### TRECHO DA PÁGINA

---+---

Rede Temática de Garantia de Direitos de Crianças e Adolescentes promove debate sobre respeito aos direitos humanos no campo do investimento social privado

Por: GIFE| Notícias| 27/08/2018

No dia 23 de agosto, a Rede Temática (RT) de Garantia de Direitos de Crianças e Adolescentes deu um importante passo ao promover o evento “Aliança entre Institutos, Fundações e Empresas pelos Direitos da Criança e do Adolescente”. O encontro aconteceu na Fundação Getulio Vargas (FGV), em São Paulo, e teve como objetivo servir como espaço de diálogo e articulação de organizações que trabalham com o tema.

Eva Dengler, gerente de Programas e Relações Empresariais da Childhood Brasil e representante da Coalizão Brasileira pelo Fim da Violência contra Crianças e Adolescentes, ficou responsável pela abertura institucional da reunião. Uma das coordenadoras da RT, a gerente acredita que a garantia de direitos não deve ficar restrita ao investimento social privado (ISP), mas também deve fazer parte da gestão de negócios.

---+---

### PEDIDO A
Como ficaria, em versão mais curta, o parágrafo da notícia sobre a Rede Temática que começa com "No dia 23 de agosto", mantendo os fatos principais?
### PEDIDO B
Pode retomar a notícia sobre a Rede Temática e continuá-la a partir da última frase apresentada?

### DADOS
---+---

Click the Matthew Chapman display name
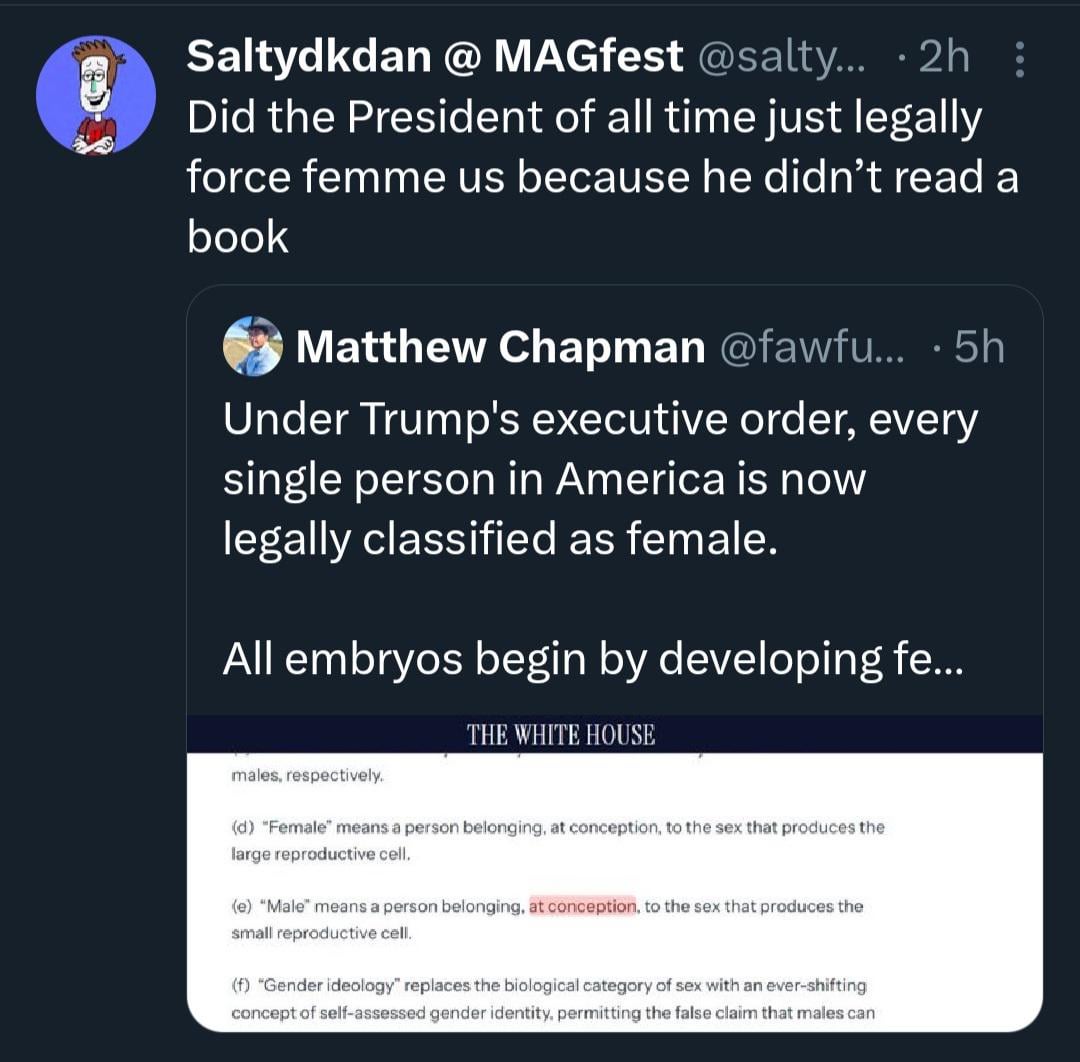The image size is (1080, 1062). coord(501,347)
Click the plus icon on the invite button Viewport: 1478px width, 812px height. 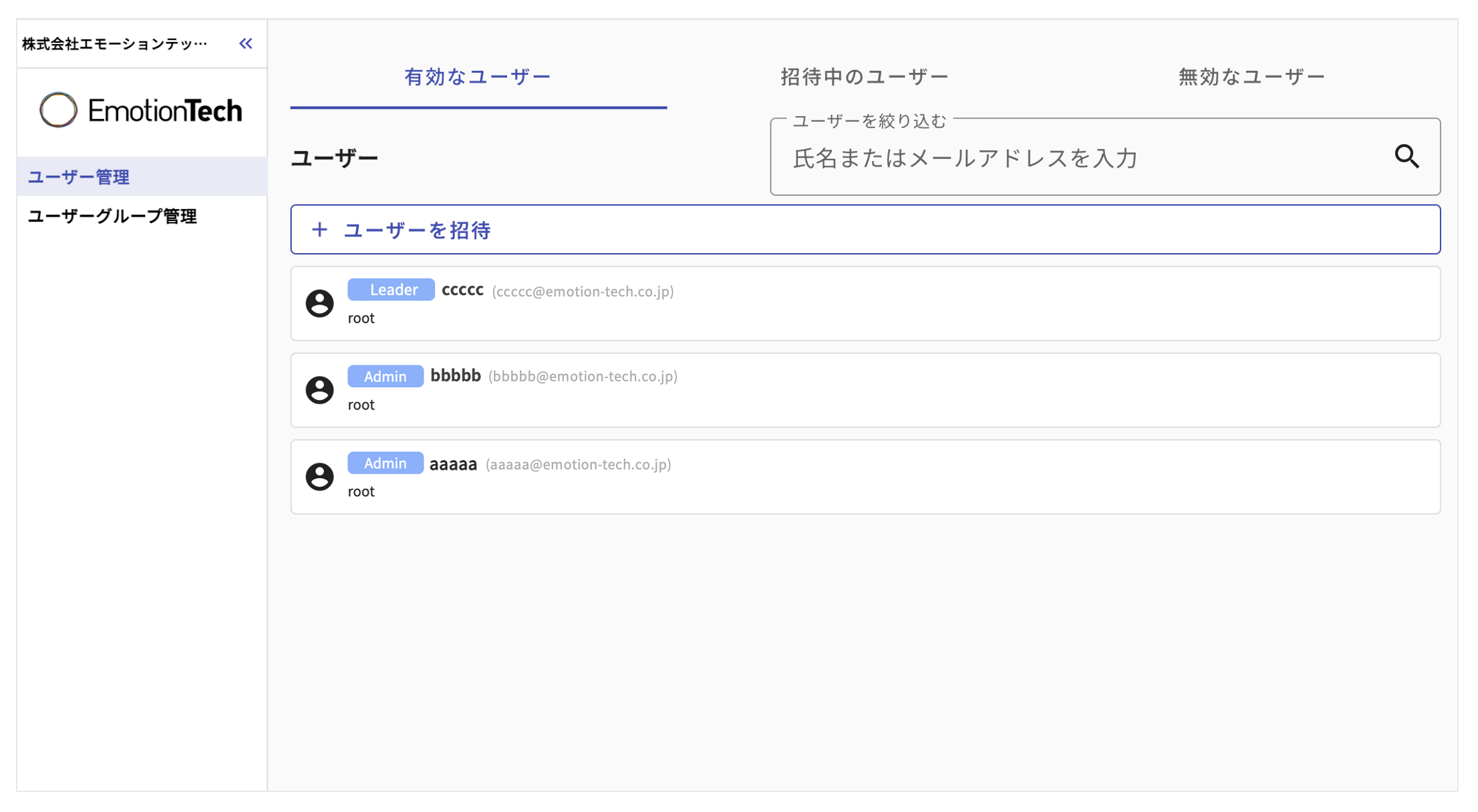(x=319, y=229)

---+---

### RESPOSTA ESCRITA A
Em 23 de agosto, a Rede Temática de Garantia de Direitos de Crianças e Adolescentes realizou, na Fundação Getulio Vargas, em São Paulo, o evento “Aliança entre Institutos, Fundações e Empresas pelos Direitos da Criança e do Adolescente”. O encontro foi pensado como espaço de diálogo e articulação entre organizações que atuam no tema.

### RESPOSTA ESCRITA B
Depois de uma breve apresentação acerca do universo heterogêneo dos 142 institutos, fundações e empresas associados ao GIFE, Graziela Santiago, coordenadora de conhecimento do GIFE, apresentou dados do “Censo GIFE” relacionados à pauta do dia. Realizada desde 2001, a oitava edição da pesquisa mostrou que há uma tendência histórica de crescimento da atuação em defesa de direitos. Se em 2009 esse número era de 29%, em 2016 alcançou 43%.

Com apresentação de gráficos, Graziela apontou que ‘idade’ é uma das características mais levadas em consideração na definição de projetos pelos associados. Dentro desse recorte, as instituições atuam com crianças de quatro a cinco anos (21%), de seis a dez anos (36%) e adolescentes de onze a catorze (43%) e de quinze a dezessete (48%). Além disso, dos 116 respondentes, doze afirmaram que pelo menos um dos seus três projetos principais é desenvolvido na área de defesa de direitos.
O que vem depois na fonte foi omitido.